Он закреплял лыжи в коридоре на табуретках скользящей поверхностью вверх, наносил парафин и аккуратно распределял его с помощью нагретого утюга.

После застывания парафина он снимал излишки скребком и натирал скользящие поверхности жесткой нейлоновой щеткой.

Никакой стопроцентной гарантии вся эта процедура не давала, поскольку держание, как и состояние снега, зависело не только от температуры, но и от влажности воздуха, ветра, новизны снега и даже территориального месторасположения. Приходилось всегда иметь при себе пластиковую растирку, а также более теплую и более холодную мази, чем предварительно нанесенная.

Когда я вошёл в зал, разминка уже началась, и я быстро включился в «тренировочный процесс», как называл тренировку наш тренер.

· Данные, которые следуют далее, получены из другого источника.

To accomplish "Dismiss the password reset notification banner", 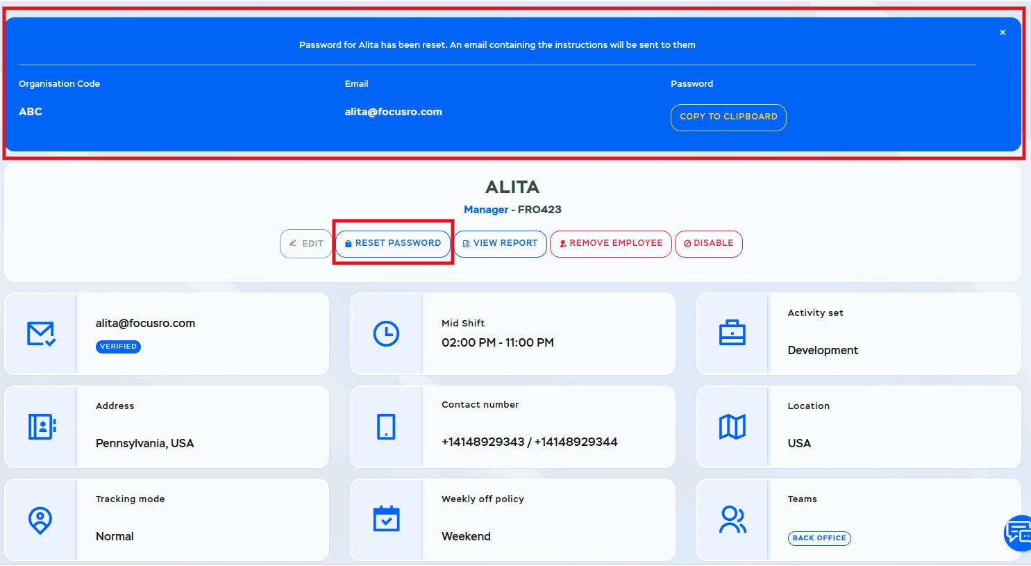I will point(1002,33).
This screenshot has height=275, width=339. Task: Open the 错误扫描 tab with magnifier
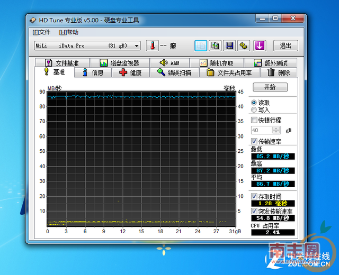pos(174,72)
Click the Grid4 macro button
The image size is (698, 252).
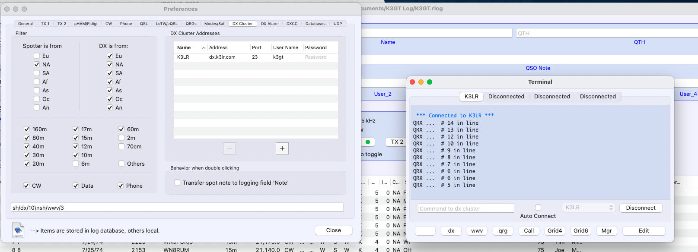555,231
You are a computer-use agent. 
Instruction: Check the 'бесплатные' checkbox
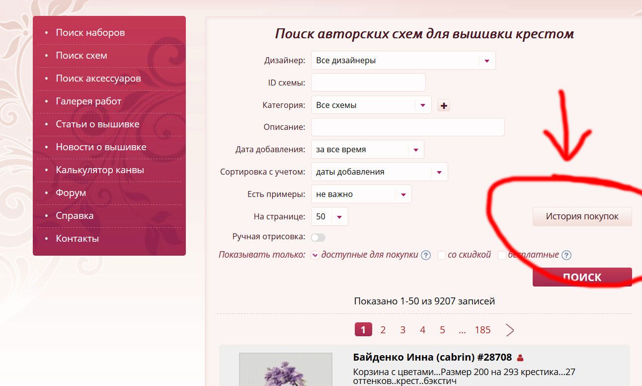(502, 255)
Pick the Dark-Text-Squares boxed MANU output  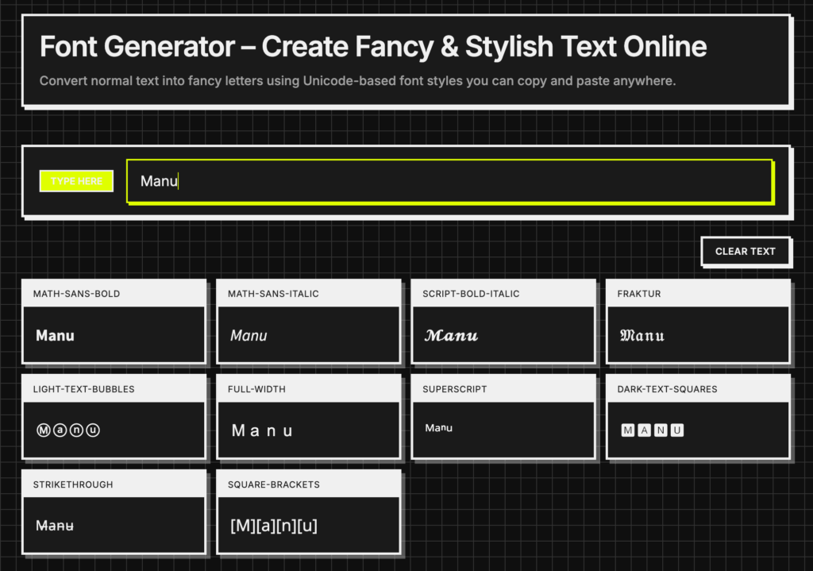coord(652,430)
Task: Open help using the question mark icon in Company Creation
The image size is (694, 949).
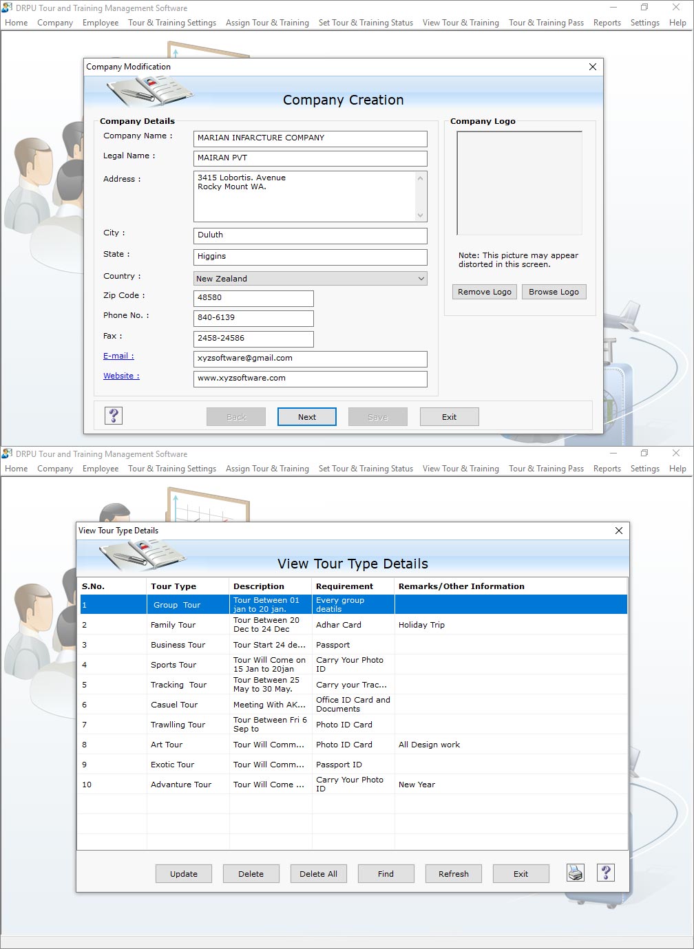Action: 114,415
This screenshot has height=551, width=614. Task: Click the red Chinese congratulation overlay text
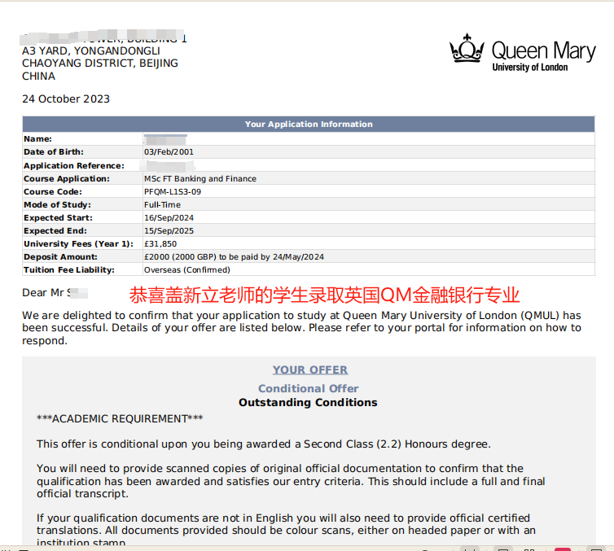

В последнее время Геннадий Никифорович постоянно нас заводил: «Что вы всё ждёте? Вон ребята, которые после обеда тренируются, вас не ждут! Петька Чугунков уже Келеровский поворот на турнике делает, Сашка Оленичев на кольцах двойным сальто в группировке соскакивает, Вовка Симаков круги на коне с ручками поливает, а вы всё сопли жуёте». Мы верили, заводились и старались чем-то отличиться, а он после обеда и Петьке, и Сашке, и Вовке так же хвосты накручивал.


В зале появилась большая надувная камера от тракторного колеса. После разминки мы бросились прыгать и крутить пируэты и двойные сальто с помощью Геннадия Никифоровича. Он был доволен своим новшеством, поскольку на покупку и установку настоящего батута надеяться было бесполезно.


В нашем дворе, окружённом четырьмя пятиэтажными домами, кипела дворовая жизнь. Летом пацаны часто собирались и играли в лапту, в футбол и в настольный теннис. Зимой по периметру игровой площадки ставили деревянные щиты и заливали ледовый каток. Играли дом на дом в хоккей, катались по кругу на скорость.

В это время игра в хоккей с шайбой была на пике своей популярности. В городе даже появилась своя хоккейная команда «Вымпел», показывавшая неплохие результаты. Мы с отцом ходили болеть за междуреченских хоккеистов на городскую хоккейную арену, деревянную коробку с трибунами, построенную возле кинотеатра Кузбасс.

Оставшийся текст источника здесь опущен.